As for the differences between public and private, the latter gets its money from the rates and bills it issues, the money it makes is from the services it provides. Public hospitals, on the other hand, get their funding from a state budget. So the private sector has more agility in management, it can direct resources better by having faster management mechanisms. For example, I do not need to take part in a public competition to hire a doctor. This is certainly the first important difference: in personnel we go for direct recruitment, whereas in a public hospital any person enters by competition.

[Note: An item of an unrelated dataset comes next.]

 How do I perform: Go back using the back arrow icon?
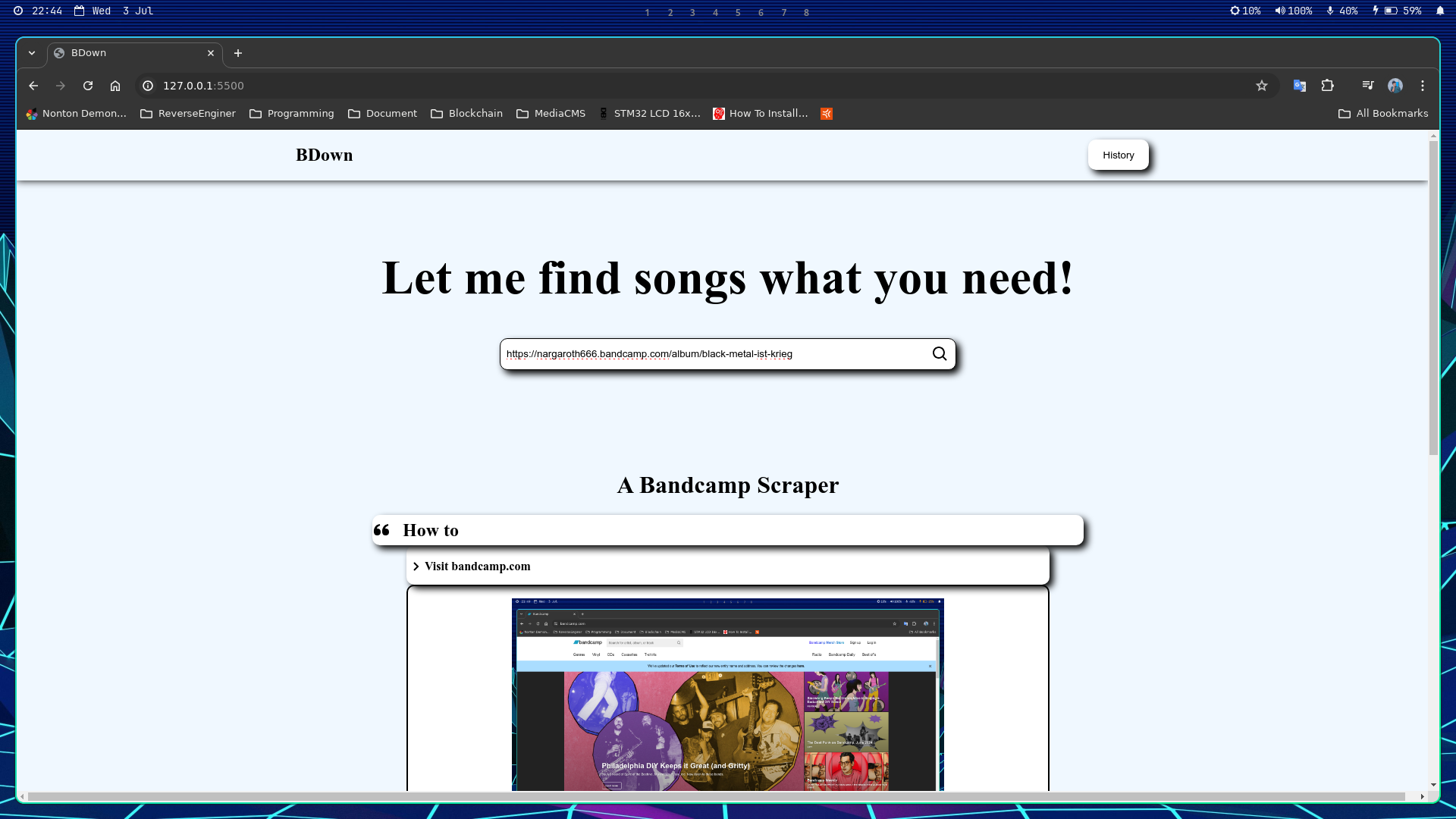coord(33,86)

However, the public is more attractive because it seems more stable, as opposed to the private which seems more friable. Technologically, a public hospital has to make a European call for tenders in order to buy high-tech machines, a private one, if it has the necessary funds resulting from an investment plan, can buy whatever it wants – obviously then there are all the public authorisations, but it does not need a call for tenders.
And the same is true for the structure: if I want to build a new pavilion, I build it and then get it authorised; in the public sector, the approval has to come before the investment since the resources are public.
In the private sector, we can in short be ‘quicker’, even though we have our own constraints, the management choices are certainly easier to implement. Apart from that, it is true that it is easier for the private sector to lose personnel to the public sector than vice versa: the workforce of a hospital, i.e. nurses, doctors, etc., go more towards the public sector.